The present study has several strengths and limitations. This study had the benefit (in contrast to previous studies of maternal HIV-1 disease progression) of being designed primarily to assess maternal HIV-1 disease progression. Thus, we comprehensively delineated HIV-1 disease progression by looking in detail at several key markers of progression in addition to mortality, including CD4 cell count, HIV-1 RNA level, weight, and body cell mass changes. Monthly assessment of feeding status by self-report and physical examination enhanced the accuracy of the assessment of true feeding status. Analytical techniques adjusting for baseline confounding variables were used to determine the effects of ever breast-feeding. In addition, because lactation effects were likely to differ between the women who breast-fed for only a few days and those who breast-fed for longer periods, additional mixed-effects models incorporating duration of breast-feeding enabled the comparison of effects between current breast-feeding women, former breast-feeding women, and women who never breast-fed.

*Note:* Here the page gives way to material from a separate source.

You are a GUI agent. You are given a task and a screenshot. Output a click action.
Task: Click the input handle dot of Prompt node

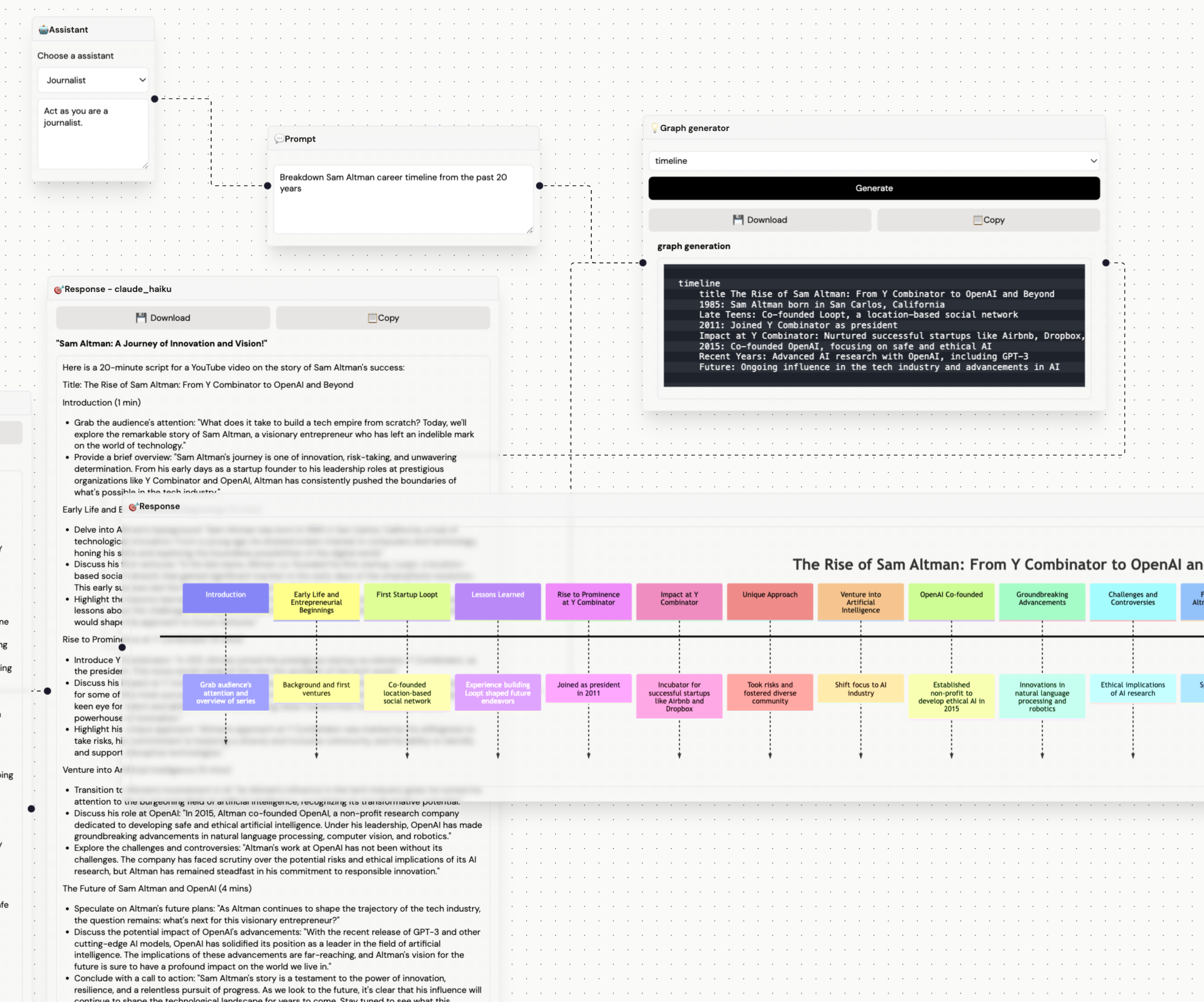click(267, 186)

The limitations of this study include the nonrandomized design; the relatively high prevalence of censoring in the study because of a second pregnancy or HAART initiation; differing rates of losses to follow-up, with a higher loss among the breast-feeding mothers than among the non–breast-feeding mothers; and evaluation of the rate of CD4 cell count decline starting at month 1 postpartum rather than at delivery. Higher losses to follow-up among the breast-feeding mothers may have led to the underestimation of adverse maternal effects due to breast-feeding if the losses were the result of mortality or illness. However, losses to follow-up among the breast-feeding mothers was not statistically significantly higher than among the never breast-feeding mothers, and baseline CD4 cell counts did not differ significantly between the women who were lost and those who remained in follow-up. Censoring because of second pregnancies and HAART initiation is a phenomenon that is not unique to our cohort of postpartum HIV-1–infected women, and these levels of censoring are likely to be similar to those in other postpartum maternal cohorts in Africa during the era of expanded HAART access. To gain from informative censoring due to HAART initiation, we analyzed both time to death and time to death or HAART initiation.

In summary, our interpretation of the data suggests that, with good maternal follow-up—including monitoring for immunosuppression and management of immunosuppressed women via both the use of cotrimoxazole prophylaxis and referral to HAART programs—the potential effects of breast-feeding on CD4 cell count and nutrition are attenuated and the risks of increases in HIV-1 RNA level or mortality are minimized. Our study suggests that, although breast-feeding may affect CD4 cell count and BMI in HIV-1–infected women, with extended maternal HIV-1 care, lactation may not be associated with a significant compromise in maternal health.